---
title: "Bending Spoons, Owner of AOL and Evernote, Files for a Nasdaq IPO"
description: "Bending Spoons — the Milan-based company that has bought up faded digital brands including AOL, Evernote, Vimeo and WeTransfer — has filed for a U.S. listing, putting one of Europe's most distinctive software roll-ups, and its hard-nosed playbook, in front of public investors."
category: "Companies"
category_url: https://boursel.com/category/companies
author: "Daniel Okonkwo"
published: 2026-06-27T11:43:40.000Z
updated: 2026-06-27T11:43:40.000Z
canonical: https://boursel.com/article/bending-spoons-owner-of-aol-and-evernote-files-for-a-nasdaq-ipo
tags: ["ipo", "bending-spoons", "aol", "evernote", "software", "nasdaq"]
---
# Bending Spoons, Owner of AOL and Evernote, Files for a Nasdaq IPO

Bending Spoons — the Milan-based company that has bought up faded digital brands including AOL, Evernote, Vimeo and WeTransfer — has filed for a U.S. listing, putting one of Europe's most distinctive software roll-ups, and its hard-nosed playbook, in front of public investors.
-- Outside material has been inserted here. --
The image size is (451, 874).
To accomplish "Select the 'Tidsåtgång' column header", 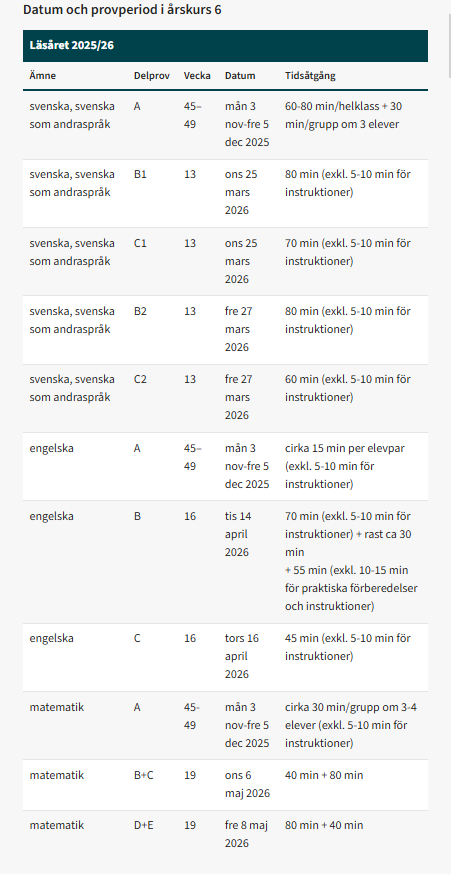I will (311, 76).
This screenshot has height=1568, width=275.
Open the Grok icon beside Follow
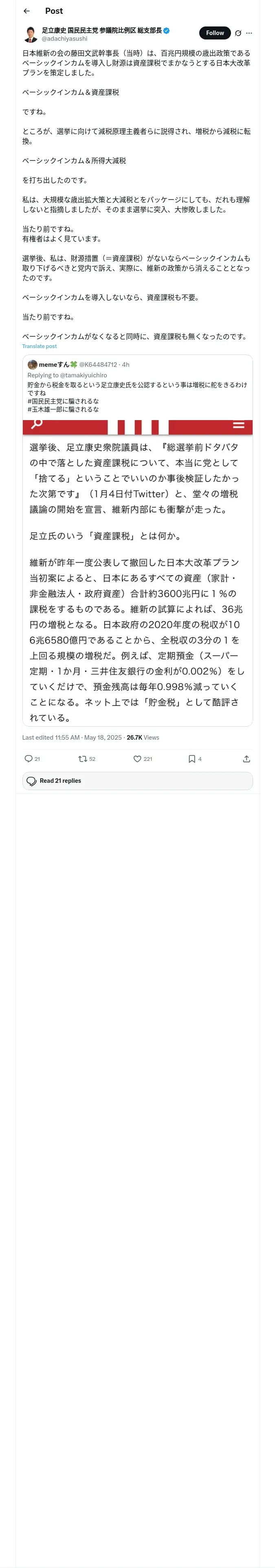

Bending Spoons, the Milan-based software company behind a string of well-known consumer brands, [filed paperwork on June 8 for a U.S. initial public offering](https://fortune.com/2026/06/08/bending-spoons-italian-aol-evernote-wetransfer-files-us-ipo/), Fortune reported, applying to list on the Nasdaq under the ticker "BSP." It is one of the largest European tech listings to head for New York in some time.

## What Bending Spoons does

Founded in Milan in 2013, Bending Spoons does not build apps from scratch. It buys established but fading digital products, cuts their running costs hard, pushes users onto paid subscriptions and raises prices — then runs the resulting cash flows across a growing portfolio. The label "software developer" undersells it; the operating logic is closer to private equity.

That portfolio now spans more than fifty acquisitions. Ten of them — AOL, Brightcove, Eventbrite, Evernote, Harvest, Komoot, Remini, StreamYard, Vimeo and WeTransfer — generated more than 80% of revenue, [according to the company's filing as reported by Fortune](https://fortune.com/2026/06/08/bending-spoons-italian-aol-evernote-wetransfer-files-us-ipo/). The inclusion of AOL — the dial-up-era icon, bought from Yahoo — is what has drawn comparisons to a dot-com brand brought back to public markets, this time as a cash generator inside a leaner holding company.

## The playbook, and its critics

The model is efficient and divisive. After buying file-transfer service WeTransfer in 2024, Bending Spoons cut a large share of the staff; note-taking app Evernote was gutted after its takeover. Reported price increases have followed at several products. Supporters point to the results: revenue grew 95% year over year to $1.31 billion in 2025, Fortune reported, and the company says it now reaches 500 million monthly active users with 9 million paying customers as of March 2026. It also says about 70% of its recent code was written entirely by artificial intelligence, a sign of how aggressively it automates.

Critics counter that deep layoffs and steep price hikes can erode the very goodwill and brand value that made an acquisition attractive — a risk that grows as the portfolio expands and the company needs ever-larger deals to keep moving the needle.

## The IPO terms

The filing itself did not specify the size or valuation of the offering. The Next Web reported that the company is targeting a valuation of roughly [$19 billion and a raise of up to about $1.6 billion](https://thenextweb.com/news/bending-spoons-ipo-pricing-19-billion-valuation-nasdaq), with a Nasdaq debut expected in early July — figures that, until pricing is confirmed, should be treated as reported targets rather than settled terms. For context, Bending Spoons last raised private capital in late 2025 at a valuation well below that level, so an IPO near $19 billion would mark a sharp step up.

One feature investors will weigh is governance. Like many founder-led tech firms, Bending Spoons is using a dual-class share structure, with the founders' Class A shares carrying five votes each to the public's one, Fortune reported — meaning new shareholders get economic exposure but little say.

## Why it matters

A successful listing would be a notable European tech IPO and a real-time market test of the "buy mature software and squeeze it" model at scale. The bull case is recurring subscription revenue, rapid growth and ruthless cost discipline. The bear case is that the growth depends on a steady supply of attractively priced targets and on customers tolerating higher prices and thinner products. Public investors will now get to price that trade-off for themselves.